Au soir du 21 mars, Mme Aubry a eu le triomphe modeste, tout en insistant sur le message des électeurs "dans ce moment d'inquiétude, de souffrance et d'une crise qui dure et qui rend la vie toujours plus dure". La première secrétaire du PS n'a pas manqué de mettre en avant des préoccupations sociales en jugeant que les électeurs ont "sanctionné une politique injuste de cadeaux fiscaux pour les plus privilégiés au détriment de l'emploi, de la lutte contre le chômage et du pouvoir d'achat des salariés et des retraités". François Fillon et les porte-parole de l'UMP ont reconnu la défaite du camp présidentiel. Mais si M. Sarkozy se borne à un "remaniement technique" et maintient le cap de sa politique économique et sociale, les syndicats vont y trouver du grain à moudre pour la contester.
Retraites : c'est un président affaibli qui va aborder un dossier explosif. Dans son bulletin Actualité de mars, l'Union des industries et métiers de la métallurgie (UIMM) reconnaît que ces élections "pèseront sur le climat politique et social du printemps, donc sur les marges de manoeuvre dont disposera le gouvernement pour des décisions difficiles". Au lendemain de la sanction du 21 mars, M. Sarkozy aura peu de latitude face à la trilogie de difficultés sociales qu'il aura à surmonter. D'abord l'emploi : la reprise n'empêchera pas une envolée du chômage, autour de 10 % de la population active, avec son cortège de plans sociaux.

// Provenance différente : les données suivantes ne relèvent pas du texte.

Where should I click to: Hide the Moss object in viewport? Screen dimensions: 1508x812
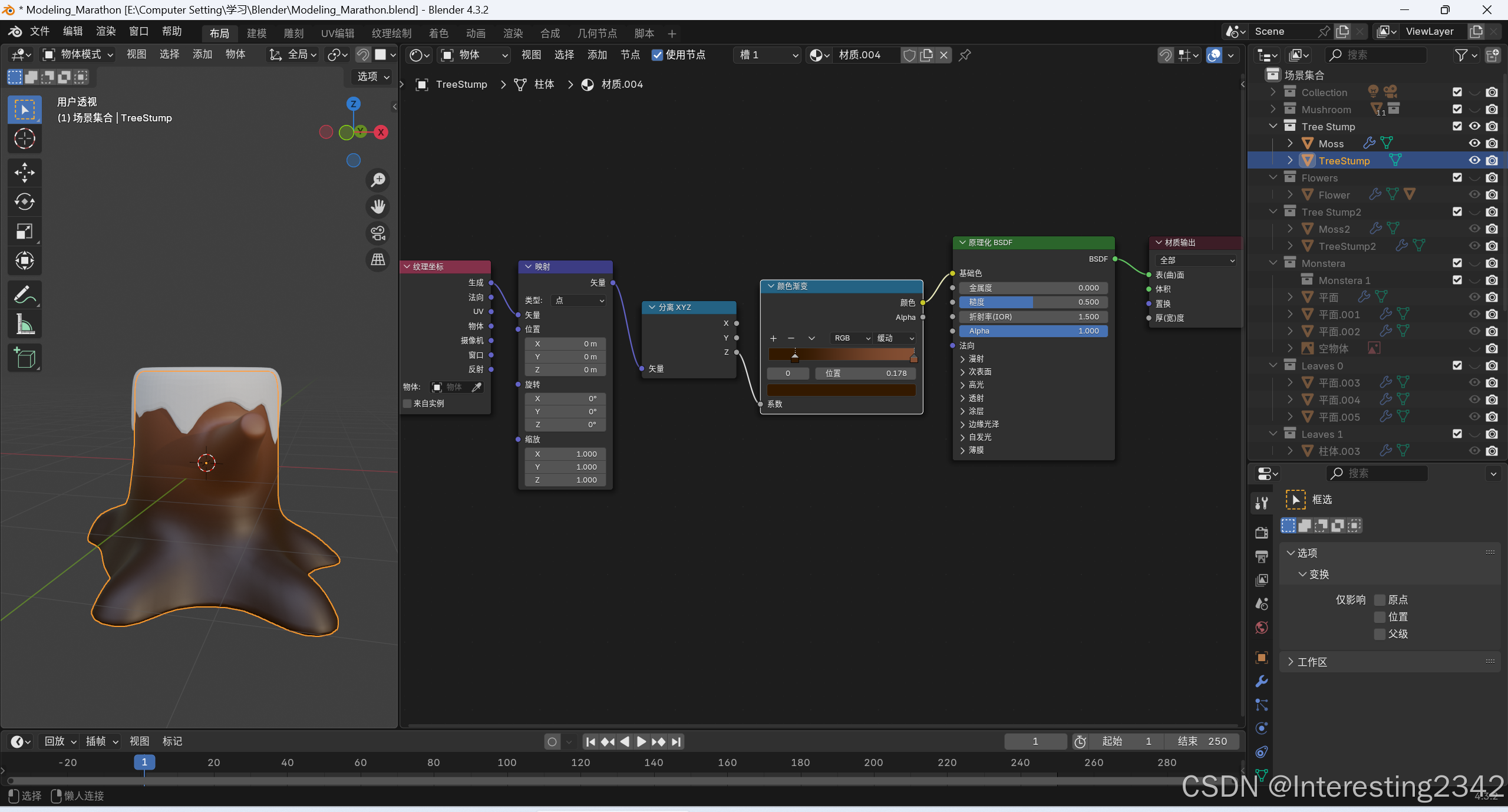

Dès le 22 mars, le gouvernement est confronté à la prise en charge des chômeurs en fin de droits qui, à défaut d'être secourus en 2010, peuvent basculer dans la pauvreté, comme lorsque la gauche, en novembre 1982, avait favorisé l'apparition de "nouveaux pauvres". Or syndicats et gouvernement divergent, tant sur le diagnostic que sur les solutions. 

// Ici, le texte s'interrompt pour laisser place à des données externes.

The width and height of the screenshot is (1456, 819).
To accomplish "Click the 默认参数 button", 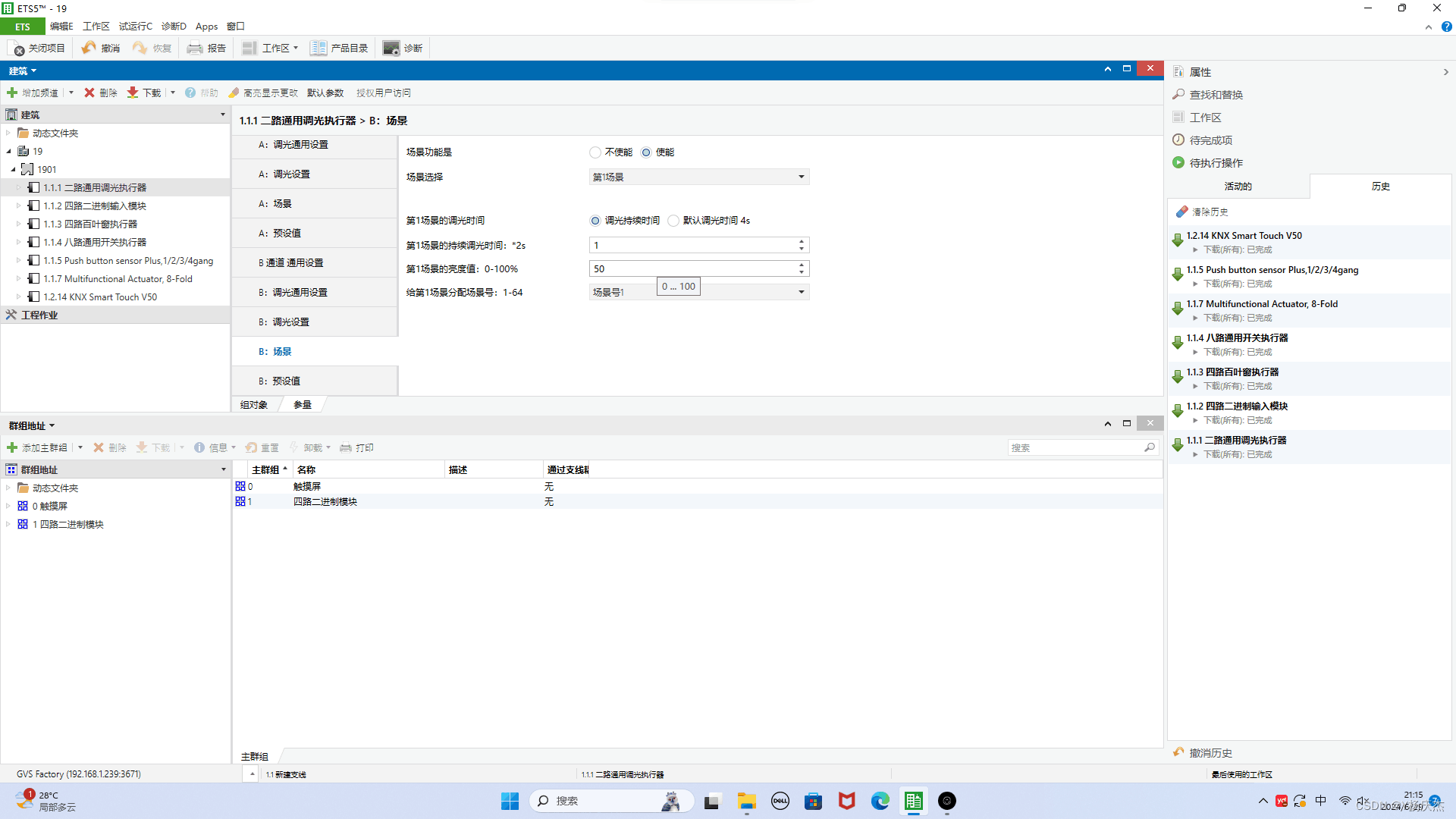I will tap(325, 93).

Ensuite, la question du pouvoir d'achat resurgit. La flambée de conflits salariaux dans le secteur privé interpelle le patronat mais elle traduit une impatience qui n'épargnera pas la fonction publique.
Enfin, la réforme des retraites est au coeur des priorités syndicales. Xavier Darcos, le ministre du travail, est fragilisé par son échec en Aquitaine. La nomination d'un "ministre des retraites" est évoquée. Mais tous les syndicats sont vent debout contre les pistes envisagées par M. Sarkozy, d'un nouvel allongement de la durée de cotisations à une mise en cause de l'âge légal de départ à la retraite à 60 ans. Divisés sur les solutions, ils préconisent une réforme du financement, en explorant de nouvelles ressources, ce que récuse M. Sarkozy. La volonté d'envoyer des signaux à Bruxelles, et aux marchés, dans la lutte contre les déficits publics, pousse le chef de l'Etat à tailler dans le vif, quitte à affronter les syndicats au prix d'une grogne sociale qu'il pense éphémère. Mais c'est un président affaibli qui va aborder une réforme sur un sujet explosif, à l'origine du mouvement social de 1995. Quand une sanction électorale donne potentiellement des ailes à une fronde sociale, la prudence reste encore la meilleure conseillère.